The main goal of the UCLA Logon page upgrade was to provide a better user experience. In the current UCLA Logon page, error messages and troubleshooting tips were very vague. With the new iteration we will be providing friendlier troubleshooting tips and error messages that will describe to the user what is going on and how they can self troubleshoot.
The new UCLA Logon page will work best in modern browsers (i.e., recent versions of Safari, Firefox, Chrome and Internet Explore 9+). Therefore, you may want to update your browser before August 30, 2015, if you’re running an older version.
If you have not already, please read the SAML2 Migration article. We will be deprecating SAML1 soon. SAML1 calls should work with this version of Shibboleth, but if you are experiencing issues, our first recommendation will be to upgrade to SAML2.
Merging auth.ucla.edu into Shibboleth
Two parties within IT Services maintain the UCLA Logon page. The IAMUCLA team will be merging the login portion of the process into the Shibboleth workflow. Users will no longer be redirected from shb.ais.ucla.edu to auth.ucla.edu and back to shb.ais.ucla.edu during a login attempt. A user will now remain at shb.ais.ucla.edu during the entire login interaction.
Removal of Terracotta
To maintain session states, we previous had to depend on Terracotta. This caused some performance and stability issues in the pass (restarts every month or so). We will be removing Terracotta and depend on a cookie to maintain sessions. Please see the Shibboleth documentation about IdP Clustering.

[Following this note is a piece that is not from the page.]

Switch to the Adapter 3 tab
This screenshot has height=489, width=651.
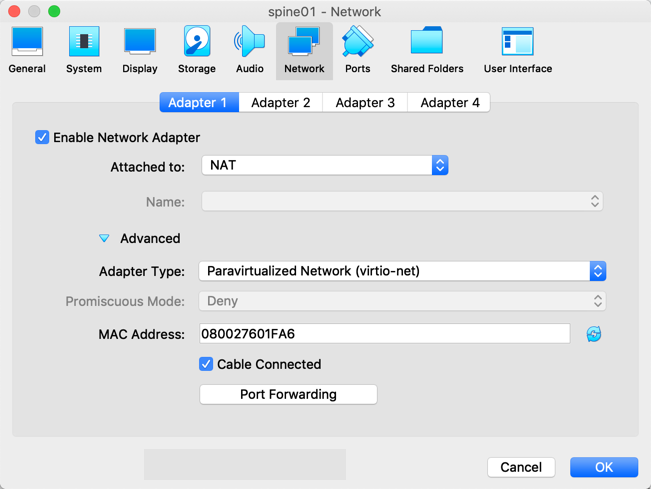pos(365,102)
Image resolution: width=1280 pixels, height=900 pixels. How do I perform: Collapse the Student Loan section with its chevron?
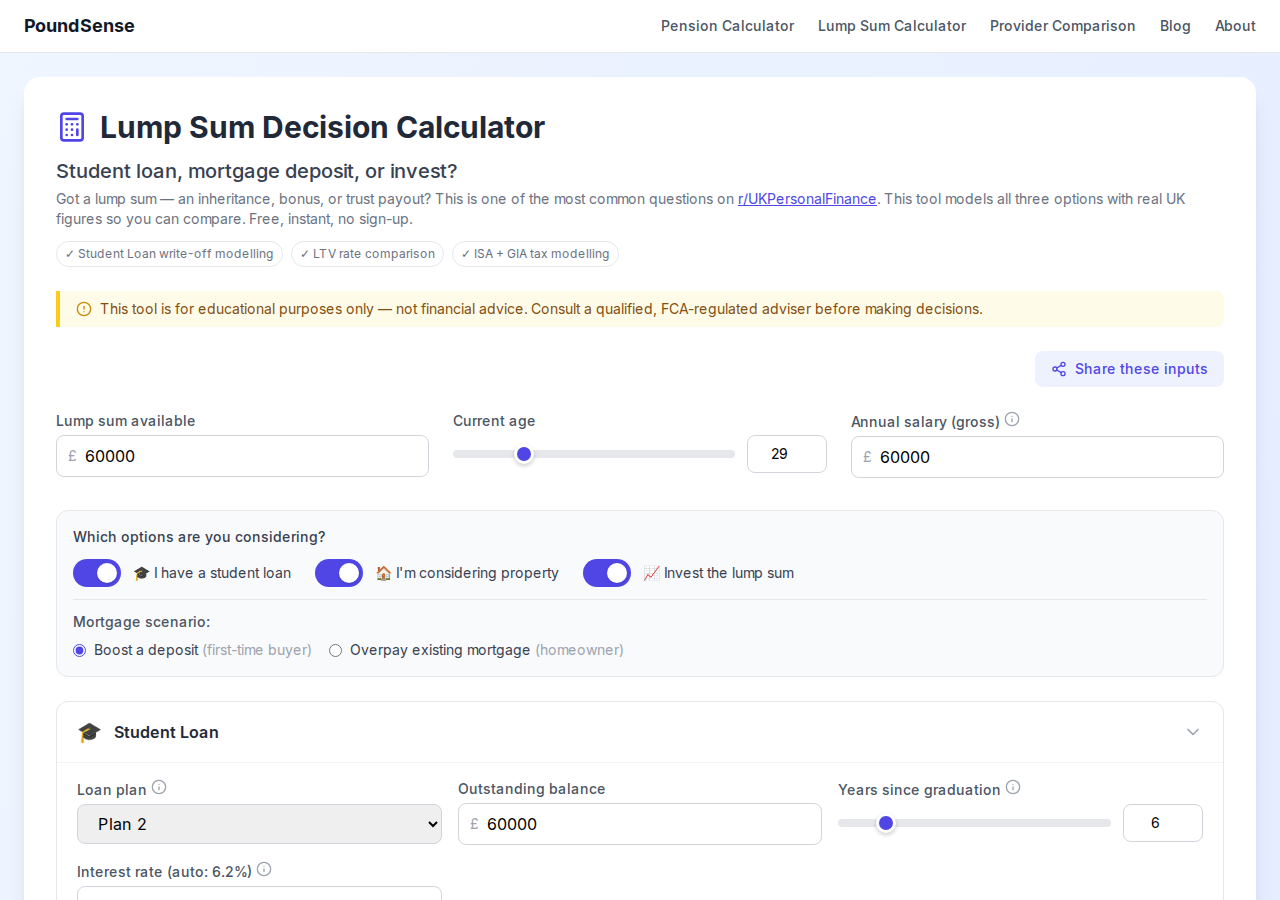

A10 Application Delivery Controller for Fail Over
Previously with our load balancer, fail over changes occurred manually. A manual DNS change had to be made, which could take up to 30 minutes to propagate for users. With the new A10 Application Delivery Controller, this change will be seamless should a disaster occur at UCLA.
We will be updating the VMs and versions of software on the VMs.